A intensidade foi muita e a velocidade inacreditável. O Benfica acalmou o jogo e apostou mais na posse de bola e numa troca menos fluida. Os encarnados geriam e o Setúbal tentava encaixar as marcações e responder. E a verdade é que não ficaram muito longe do empate. A defesa da Luz contrastou muito com o ataque na primeira parte. Um demolidor, outro desconcentrado. No segundo tempo não seria assim.

Jardel marcou o golo da vitória e foi o patrão da defesa Fonte: SL Benfica
Jardel marcou o golo da vitória e foi o patrão da defesa
Fonte: SL Benfica

A segunda parte começou igual à primeira: o Benfica tranquilo com bola e o Setúbal, já organizado, a procurar o golo. A verdade é que, apesar da reviravolta a um ritmo alucinante, nada estava ganho. 2-1 é um resultado que deixa o adversário entrar na disputa do jogo; e a equipa da margem sul do Tejo precisava de pontos. À medida que o cronómetro avançava Gaitán e Jonas iam desaparecendo (o ataque dos encarnados foi uma miragem na segunda parte), por oposição a Arnold, avançado sadino, que incomodava o quarteto defensivo encarnado. O Benfica não parecia o mesmo; errava passes, estava desatento… Se não fosse Fejsa, implacável no meio-campo, assim como a dupla de centrais… Não sei o que teria acontecido.

Desta vez nem as substituições alegraram o jogo. A equipa da casa ficou apática e prolongou o sofrimento da vantagem mínima até ao fim do jogo, desnecessariamente. O Setúbal esteve muito bem a aproveitar a queda de rendimento do Benfica e ainda ousou sonhar quando Pizzi teve o atrevimento de fazer um atraso para o guarda-redes completamente despropositado: a bola acabou por ir ter com Arnold, que ficou um a um com Ederson, só que o guarda-redes levou a melhor; gigante, mais uma vez. Foi o susto merecido para um bicampeão, que não o foi durante a segunda parte.
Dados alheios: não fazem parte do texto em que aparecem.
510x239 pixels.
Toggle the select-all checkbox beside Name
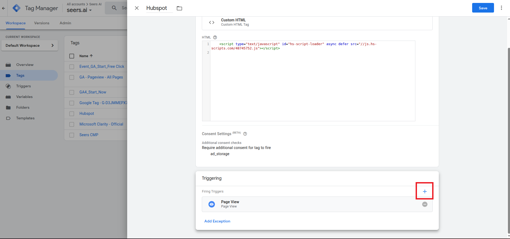pos(72,56)
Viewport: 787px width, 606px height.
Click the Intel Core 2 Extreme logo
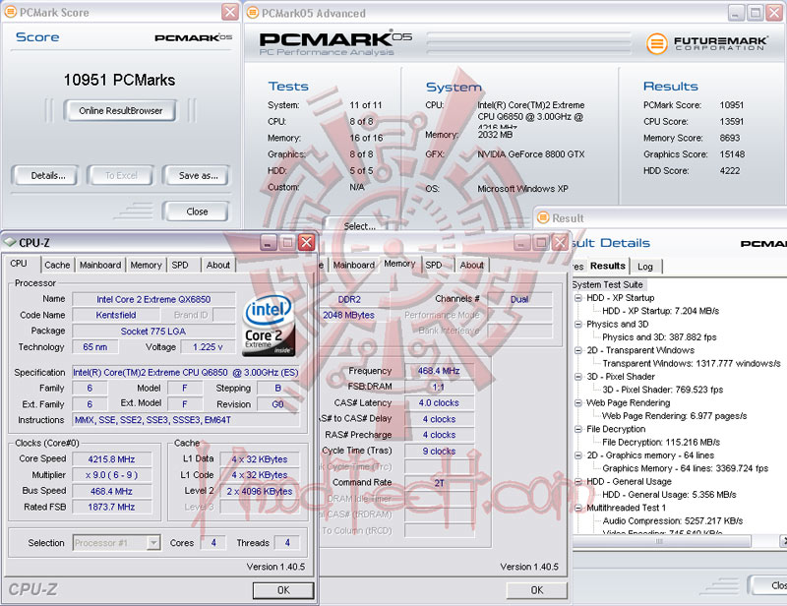point(269,325)
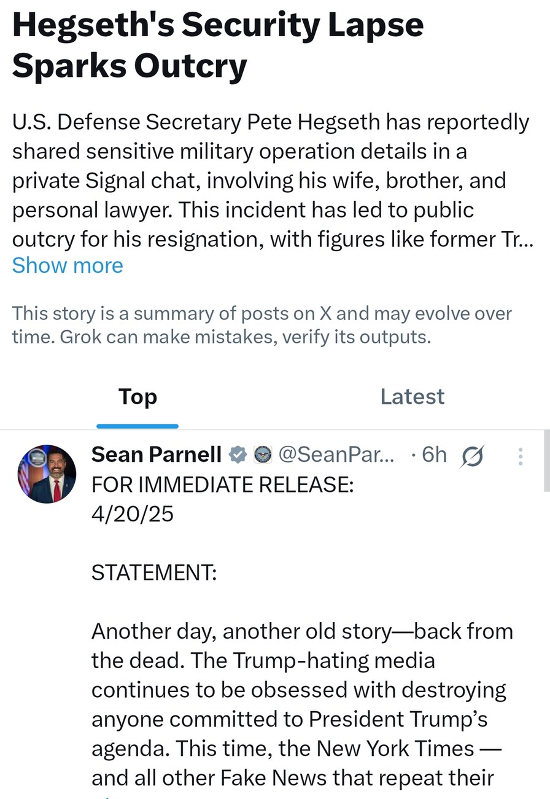Click the 4/20/25 date in post
The width and height of the screenshot is (550, 799).
click(x=133, y=513)
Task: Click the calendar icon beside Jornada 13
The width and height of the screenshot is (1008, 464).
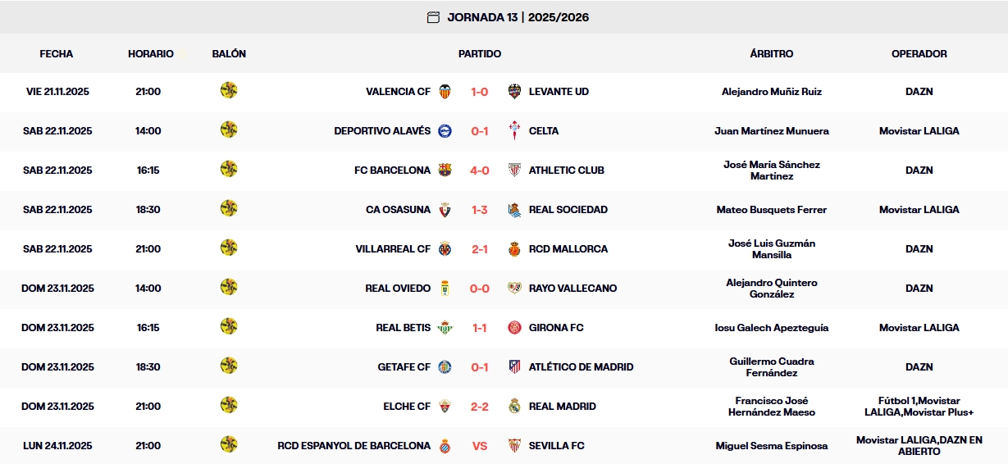Action: pyautogui.click(x=433, y=17)
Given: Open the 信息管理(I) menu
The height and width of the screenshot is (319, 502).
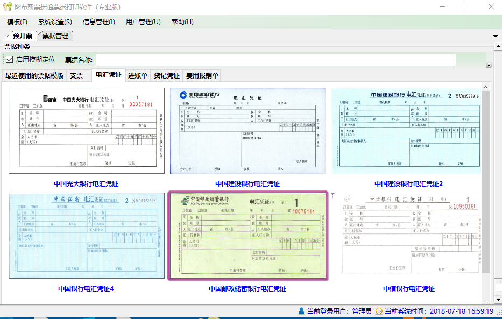Looking at the screenshot, I should coord(99,22).
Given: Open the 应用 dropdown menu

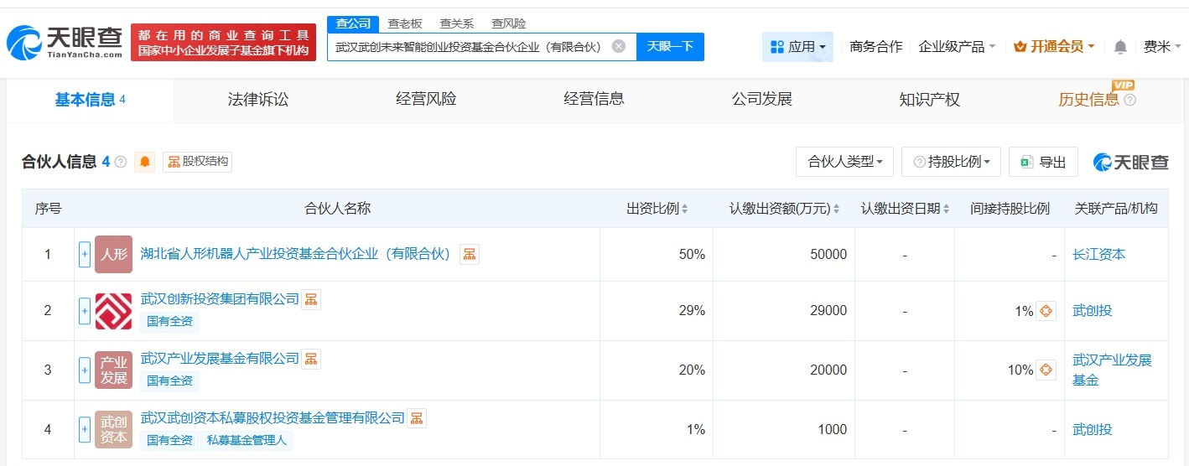Looking at the screenshot, I should [797, 47].
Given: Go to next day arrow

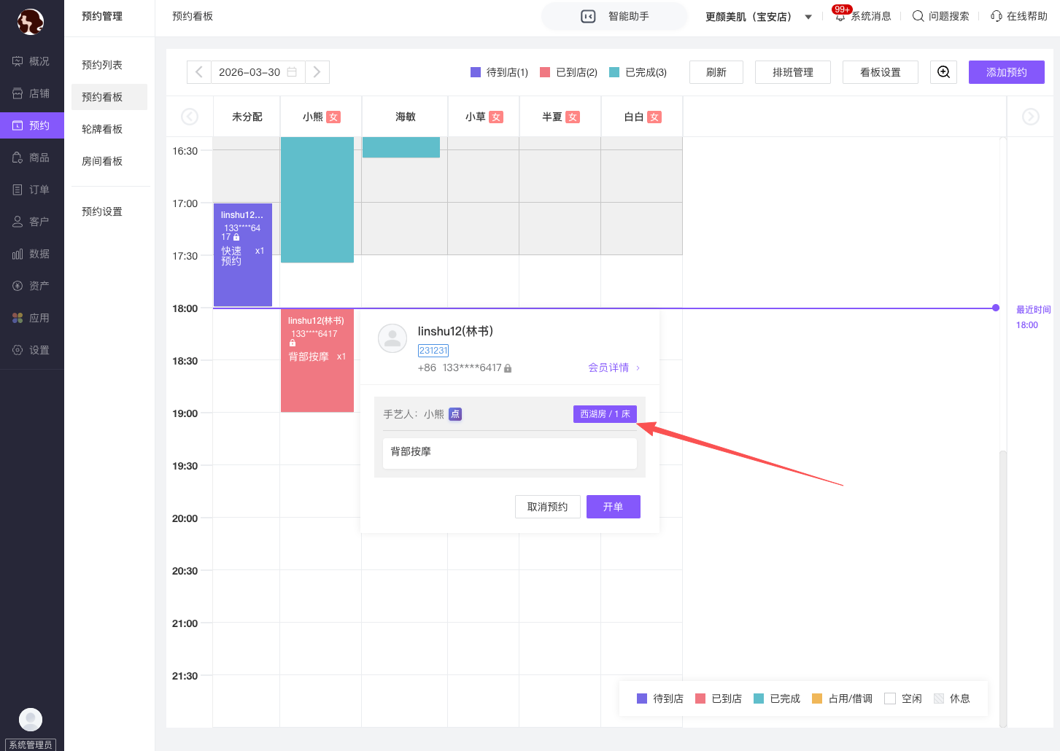Looking at the screenshot, I should (x=317, y=72).
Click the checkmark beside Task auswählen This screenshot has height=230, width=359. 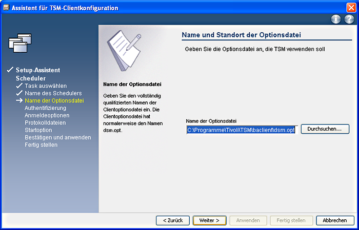click(20, 86)
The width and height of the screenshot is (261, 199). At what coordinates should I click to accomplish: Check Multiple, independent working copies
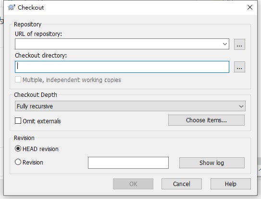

Faltam quatro finais e estamos na frente. Esta já passou, mas nem por isso devemos esquecer o que aqui aconteceu. Muitas das referências do Benfica estão cansadas, física e psicologicamente, e isso reflecte-se no jogo. A postura e a concentração da defesa tem de durar os 90 minutos e as linhas não podem subir tanto quando se joga contra uma equipa com um avançado possante e denominador como Arnold e outro matador como André Claro. Há lições a tirar e num campeão deve residir a humildade, temos de saber reconhecer, em cada jogo, aquilo que fizemos de bem e de mal. Este não foi o nosso melhor jogo, de longe, mas são destes jogos, sofridos, que se fazem campeões. São estes os jogos que decidem o campeonato. O Sporting já os teve, o Benfica já os teve… É por isso que este ano se resume a estes dois. Agora há que mostrar quem quer mais. Que gritemos! Que voemos no dorso da nossa águia. Que ganhemos todas as finais que se atravessarem na nossa frente, seja em que minuto for. Sejam grandes, humildes e saibam a sorte que têm por utilizarem essa camisola. É difícil, mas no início ninguém diria que aqui chegávamos. Voem com os pés no chão.

A Figura:

Fejsa – Não marcou? Não. Não assistiu? Não. Segurou o meio-campo durante o tempo em que esteve em jogo, provavelmente o arquitecto desta vitória. Nas sombras o médio sérvio distribuiu e recuperou bolas. Acima de tudo: pouco ou nada errou.

O Fora de Jogo:

Pizzi – Cruzamentos, passes, golos e uma oferta escandalosa mesmo ao cair do pano… O que lhe dessem ele errava ou fazia mal. Um jogo que contrasta muito com a grande época que o internacional português tem vindo a fazer.